Torre del Vig

 

Una atalaya, un punto de vigilancia del pasado que aún mira el horizonte de un presente muy diferente.

Construida bajo la dirección de Don Rafael Pérez del Puerto entre los años 1797 y 1799, tuvo como misión inicial informar a las autoridades de Montevideo y Buenos Aires el movimiento de los navíos que navegaban por el Río de la Plata ya que los mismos tenían a la bahía de Maldonado como paso obligado.

En su época mantenía una visión prácticamente absoluta de la zona considerando que no existían los bosques de pinos de hoy, fue de gran importancia durante las Invasiones Inglesas que se sucedieron entre los años 1806 al 1810.

La atalaya es de ladrillo revestida con una mezcla de cal, de forma rectangular con una base de 5 metros de lado y una altura de 13 metros, la parte superior es circundada por una baranda de hierro y desde su interior aún se obtiene una excelente vista panorámica del lugar.

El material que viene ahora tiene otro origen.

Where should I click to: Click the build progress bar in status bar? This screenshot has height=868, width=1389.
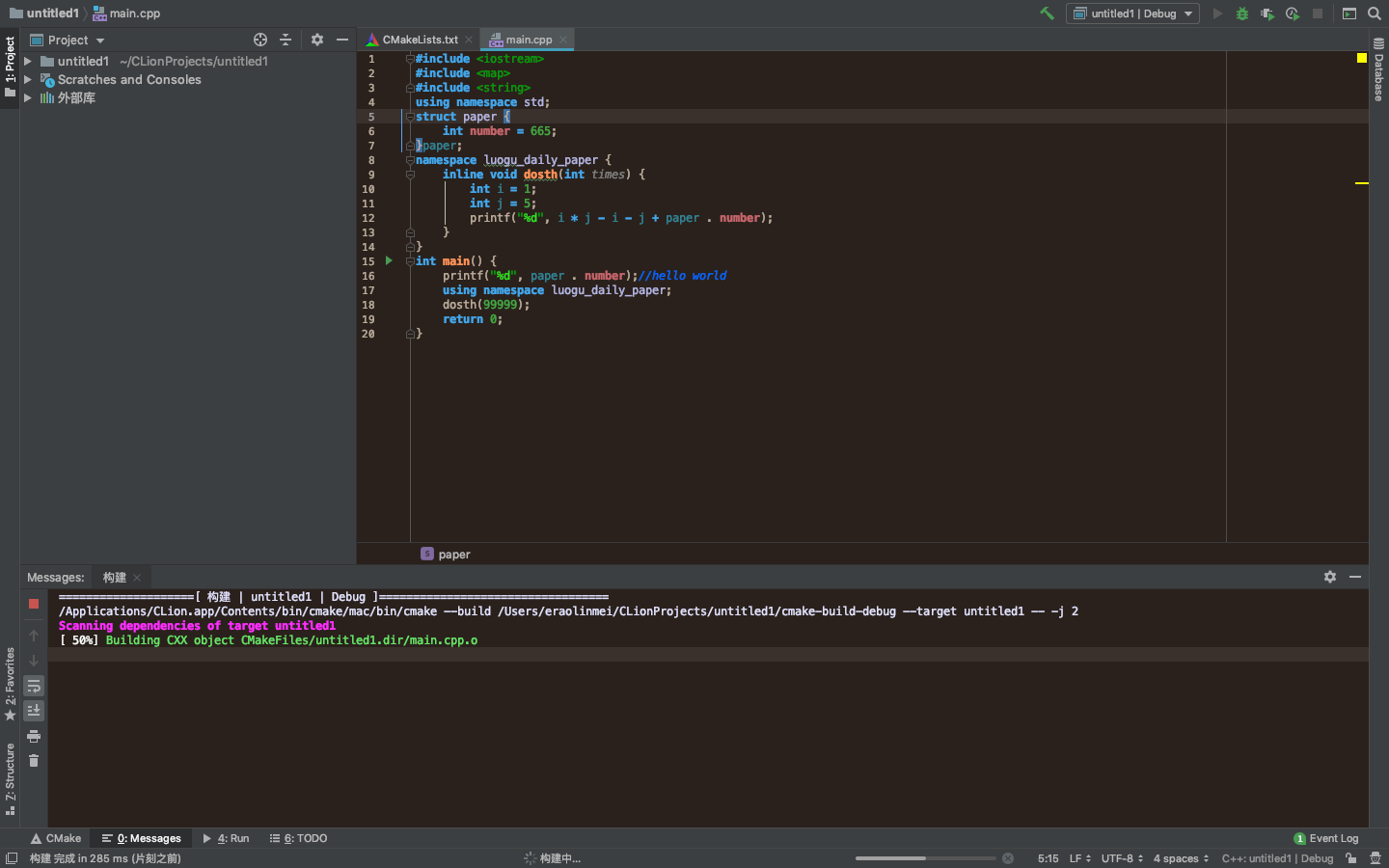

En el centro mismo de plaza el visitante encuentra un mojón de mármol blanco y rosa procedente de Lisboa, Portugal que marcaba por el año 1753 el límite entre los territorios de España y Portugal en éstas tierras según el tratado de Madrid del año 1750. En sus cuatro lados fueron inscriptas leyendas relacionadas a los acontecimientos y monarcas de la época.

Fue traído a su actual ubicación en el año 1895 en cinco carretas desde la Sierra de Carapé, donde yacía enterrado desde que el General Caballos diera la orden de que fueran destruidos los tres mojones que cumplían el objetivo de delimitar territorios para que los mismos se perdieran en la memoria de los tiempos, a sus pies crece flora de su lugar de origen.

Bajo la supervisión de la Intendencia Municipal de Maldonado, la Plaza de la Torre del Vigía, a sido remozada y se le han anexado atractivos para actividades sociales como por ejemplo un pequeño anfiteatro.

Calle Rafael Pérez del Puerto entre Calles Zelmar Michellini y Solís.